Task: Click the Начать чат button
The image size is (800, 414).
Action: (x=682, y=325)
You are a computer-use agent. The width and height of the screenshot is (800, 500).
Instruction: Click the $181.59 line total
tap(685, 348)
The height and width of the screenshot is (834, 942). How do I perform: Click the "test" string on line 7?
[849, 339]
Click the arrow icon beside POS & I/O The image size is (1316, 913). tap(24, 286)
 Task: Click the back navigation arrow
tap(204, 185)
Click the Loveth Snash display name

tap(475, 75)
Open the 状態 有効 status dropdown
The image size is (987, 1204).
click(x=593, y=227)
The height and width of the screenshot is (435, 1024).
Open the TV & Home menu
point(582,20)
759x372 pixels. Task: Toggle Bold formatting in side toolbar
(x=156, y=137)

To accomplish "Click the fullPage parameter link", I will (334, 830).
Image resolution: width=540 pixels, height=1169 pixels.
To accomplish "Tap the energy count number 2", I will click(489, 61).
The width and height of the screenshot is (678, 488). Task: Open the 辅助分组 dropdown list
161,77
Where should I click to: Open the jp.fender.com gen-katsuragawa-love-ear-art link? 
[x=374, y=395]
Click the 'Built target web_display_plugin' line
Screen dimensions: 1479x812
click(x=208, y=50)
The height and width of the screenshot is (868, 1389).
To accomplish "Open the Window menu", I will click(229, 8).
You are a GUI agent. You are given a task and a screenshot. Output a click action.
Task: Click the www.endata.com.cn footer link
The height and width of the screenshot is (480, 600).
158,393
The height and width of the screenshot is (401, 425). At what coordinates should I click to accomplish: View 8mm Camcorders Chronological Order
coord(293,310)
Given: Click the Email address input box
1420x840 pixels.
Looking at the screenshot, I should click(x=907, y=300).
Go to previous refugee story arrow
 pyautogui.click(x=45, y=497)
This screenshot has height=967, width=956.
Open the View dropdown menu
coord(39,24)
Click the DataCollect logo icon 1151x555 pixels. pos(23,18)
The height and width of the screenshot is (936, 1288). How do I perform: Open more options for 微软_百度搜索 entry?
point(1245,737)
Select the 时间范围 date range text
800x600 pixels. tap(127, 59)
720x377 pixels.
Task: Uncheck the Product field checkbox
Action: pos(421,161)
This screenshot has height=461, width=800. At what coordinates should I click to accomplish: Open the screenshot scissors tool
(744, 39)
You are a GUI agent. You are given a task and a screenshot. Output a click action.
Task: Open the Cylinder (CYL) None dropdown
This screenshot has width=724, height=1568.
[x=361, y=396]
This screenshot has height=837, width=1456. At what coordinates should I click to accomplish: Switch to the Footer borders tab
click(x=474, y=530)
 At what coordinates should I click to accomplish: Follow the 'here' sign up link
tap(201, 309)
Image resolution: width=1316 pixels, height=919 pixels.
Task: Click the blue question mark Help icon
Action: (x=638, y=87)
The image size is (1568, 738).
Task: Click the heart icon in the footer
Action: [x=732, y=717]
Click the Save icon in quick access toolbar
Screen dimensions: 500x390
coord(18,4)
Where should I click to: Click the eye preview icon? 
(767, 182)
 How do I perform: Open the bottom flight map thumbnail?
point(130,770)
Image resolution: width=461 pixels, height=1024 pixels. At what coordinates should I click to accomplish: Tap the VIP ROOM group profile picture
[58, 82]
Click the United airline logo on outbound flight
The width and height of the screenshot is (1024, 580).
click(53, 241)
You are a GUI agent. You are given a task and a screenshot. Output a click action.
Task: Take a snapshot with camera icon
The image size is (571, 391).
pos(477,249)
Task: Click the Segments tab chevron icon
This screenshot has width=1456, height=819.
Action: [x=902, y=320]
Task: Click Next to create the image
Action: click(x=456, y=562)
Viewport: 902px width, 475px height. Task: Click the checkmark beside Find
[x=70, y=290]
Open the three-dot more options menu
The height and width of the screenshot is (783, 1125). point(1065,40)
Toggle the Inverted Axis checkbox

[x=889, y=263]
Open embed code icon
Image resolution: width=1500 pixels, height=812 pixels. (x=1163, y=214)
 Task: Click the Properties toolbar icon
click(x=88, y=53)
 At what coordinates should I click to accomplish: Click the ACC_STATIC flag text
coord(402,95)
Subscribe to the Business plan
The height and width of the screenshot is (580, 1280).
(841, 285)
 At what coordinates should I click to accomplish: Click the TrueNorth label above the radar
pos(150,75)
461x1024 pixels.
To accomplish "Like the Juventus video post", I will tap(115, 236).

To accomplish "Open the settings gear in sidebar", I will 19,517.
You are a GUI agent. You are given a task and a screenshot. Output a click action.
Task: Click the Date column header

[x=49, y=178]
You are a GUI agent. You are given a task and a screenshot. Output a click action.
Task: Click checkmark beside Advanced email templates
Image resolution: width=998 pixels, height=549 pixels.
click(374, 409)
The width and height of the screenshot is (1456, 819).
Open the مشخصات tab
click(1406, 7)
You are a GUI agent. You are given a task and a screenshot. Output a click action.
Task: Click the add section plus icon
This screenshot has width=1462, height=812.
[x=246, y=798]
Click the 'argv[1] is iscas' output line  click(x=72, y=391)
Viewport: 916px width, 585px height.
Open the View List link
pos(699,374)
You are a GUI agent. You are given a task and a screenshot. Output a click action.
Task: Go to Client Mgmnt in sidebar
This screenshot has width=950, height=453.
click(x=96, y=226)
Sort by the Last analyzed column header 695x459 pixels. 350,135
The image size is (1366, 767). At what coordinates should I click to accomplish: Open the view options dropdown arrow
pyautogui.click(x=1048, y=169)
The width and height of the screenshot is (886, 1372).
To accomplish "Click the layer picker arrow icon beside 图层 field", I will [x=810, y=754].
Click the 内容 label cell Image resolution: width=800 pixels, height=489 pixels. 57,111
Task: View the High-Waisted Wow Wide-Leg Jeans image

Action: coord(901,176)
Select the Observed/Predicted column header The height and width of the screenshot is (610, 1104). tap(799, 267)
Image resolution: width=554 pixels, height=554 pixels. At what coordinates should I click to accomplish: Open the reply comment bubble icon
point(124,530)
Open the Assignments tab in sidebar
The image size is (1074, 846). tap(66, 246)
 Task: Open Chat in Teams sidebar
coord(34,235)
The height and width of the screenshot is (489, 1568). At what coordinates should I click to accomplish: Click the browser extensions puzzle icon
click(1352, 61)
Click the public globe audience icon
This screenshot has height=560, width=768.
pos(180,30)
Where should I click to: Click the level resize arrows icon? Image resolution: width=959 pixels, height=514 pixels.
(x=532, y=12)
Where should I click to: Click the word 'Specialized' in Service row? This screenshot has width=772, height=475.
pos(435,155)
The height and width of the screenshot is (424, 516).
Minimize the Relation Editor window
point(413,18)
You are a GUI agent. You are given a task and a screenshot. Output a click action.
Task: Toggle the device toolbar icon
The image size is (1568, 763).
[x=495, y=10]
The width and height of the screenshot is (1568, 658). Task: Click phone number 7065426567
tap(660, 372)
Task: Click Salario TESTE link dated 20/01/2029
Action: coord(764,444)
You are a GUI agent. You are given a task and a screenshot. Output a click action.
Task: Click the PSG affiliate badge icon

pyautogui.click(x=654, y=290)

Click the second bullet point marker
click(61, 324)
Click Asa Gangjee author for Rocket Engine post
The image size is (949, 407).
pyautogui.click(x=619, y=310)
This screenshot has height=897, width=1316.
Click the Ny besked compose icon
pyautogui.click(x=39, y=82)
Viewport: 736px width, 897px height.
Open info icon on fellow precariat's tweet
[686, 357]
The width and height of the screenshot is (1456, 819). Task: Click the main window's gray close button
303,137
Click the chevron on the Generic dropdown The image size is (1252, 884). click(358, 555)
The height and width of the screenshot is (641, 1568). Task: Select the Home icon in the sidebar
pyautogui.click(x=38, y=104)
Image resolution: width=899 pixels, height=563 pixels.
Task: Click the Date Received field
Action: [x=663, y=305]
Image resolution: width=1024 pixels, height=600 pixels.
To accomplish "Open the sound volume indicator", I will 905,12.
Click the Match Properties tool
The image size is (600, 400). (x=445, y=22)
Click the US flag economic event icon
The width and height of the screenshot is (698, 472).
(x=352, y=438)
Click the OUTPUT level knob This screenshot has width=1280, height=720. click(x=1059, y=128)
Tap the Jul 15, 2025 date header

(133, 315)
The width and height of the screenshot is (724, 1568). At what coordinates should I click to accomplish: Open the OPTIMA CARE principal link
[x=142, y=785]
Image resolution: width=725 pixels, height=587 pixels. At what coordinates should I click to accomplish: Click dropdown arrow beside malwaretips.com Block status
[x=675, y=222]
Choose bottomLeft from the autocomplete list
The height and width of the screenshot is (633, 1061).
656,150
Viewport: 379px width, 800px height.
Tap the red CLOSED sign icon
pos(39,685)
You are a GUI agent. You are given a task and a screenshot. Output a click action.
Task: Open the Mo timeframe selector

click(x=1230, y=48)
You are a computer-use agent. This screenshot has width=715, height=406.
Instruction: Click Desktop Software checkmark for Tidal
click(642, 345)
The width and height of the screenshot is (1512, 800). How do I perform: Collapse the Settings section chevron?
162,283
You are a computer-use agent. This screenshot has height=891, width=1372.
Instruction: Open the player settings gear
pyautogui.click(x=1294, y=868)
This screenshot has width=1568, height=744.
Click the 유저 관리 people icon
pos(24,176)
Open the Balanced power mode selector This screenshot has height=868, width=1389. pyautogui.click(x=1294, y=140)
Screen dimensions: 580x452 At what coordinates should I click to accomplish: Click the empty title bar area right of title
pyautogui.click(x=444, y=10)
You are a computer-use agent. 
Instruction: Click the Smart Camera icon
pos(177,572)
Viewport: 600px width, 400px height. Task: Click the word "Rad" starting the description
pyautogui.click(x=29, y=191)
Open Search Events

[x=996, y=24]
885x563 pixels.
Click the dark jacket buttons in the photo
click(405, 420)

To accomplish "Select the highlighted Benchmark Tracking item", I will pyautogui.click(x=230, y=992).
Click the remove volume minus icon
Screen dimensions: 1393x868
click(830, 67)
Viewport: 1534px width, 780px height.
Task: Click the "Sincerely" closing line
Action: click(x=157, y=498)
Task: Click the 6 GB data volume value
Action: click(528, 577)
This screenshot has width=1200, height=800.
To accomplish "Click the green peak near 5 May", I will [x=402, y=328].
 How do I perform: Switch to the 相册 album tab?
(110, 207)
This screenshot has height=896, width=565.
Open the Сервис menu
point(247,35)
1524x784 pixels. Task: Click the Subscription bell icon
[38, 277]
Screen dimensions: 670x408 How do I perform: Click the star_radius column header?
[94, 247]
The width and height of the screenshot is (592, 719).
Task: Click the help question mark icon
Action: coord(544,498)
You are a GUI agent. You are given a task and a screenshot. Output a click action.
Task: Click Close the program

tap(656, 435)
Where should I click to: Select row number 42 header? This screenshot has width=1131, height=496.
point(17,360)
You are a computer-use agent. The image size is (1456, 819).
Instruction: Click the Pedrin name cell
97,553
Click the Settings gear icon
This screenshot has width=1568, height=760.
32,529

-- EXERCISE --
Present everything from the line containing "The height and width of the screenshot is (424, 516)." down to the line containing "Action: coord(764,444)" as a Markdown table with the columns Row and Line. Number each row and leave out any blank lines.

-- OUTPUT FOR THIS EXERCISE --
| Row | Line |
|---|---|
| 1 | The height and width of the screenshot is (424, 516). |
| 2 | Minimize the Relation Editor window |
| 3 | point(413,18) |
| 4 | You are a GUI agent. You are given a task and a screenshot. Output a click action. |
| 5 | Task: Toggle the device toolbar icon |
| 6 | The image size is (1568, 763). |
| 7 | [x=495, y=10] |
| 8 | The width and height of the screenshot is (1568, 658). Task: Click phone number 7065426567 |
| 9 | tap(660, 372) |
| 10 | Task: Click Salario TESTE link dated 20/01/2029 |
| 11 | Action: coord(764,444) |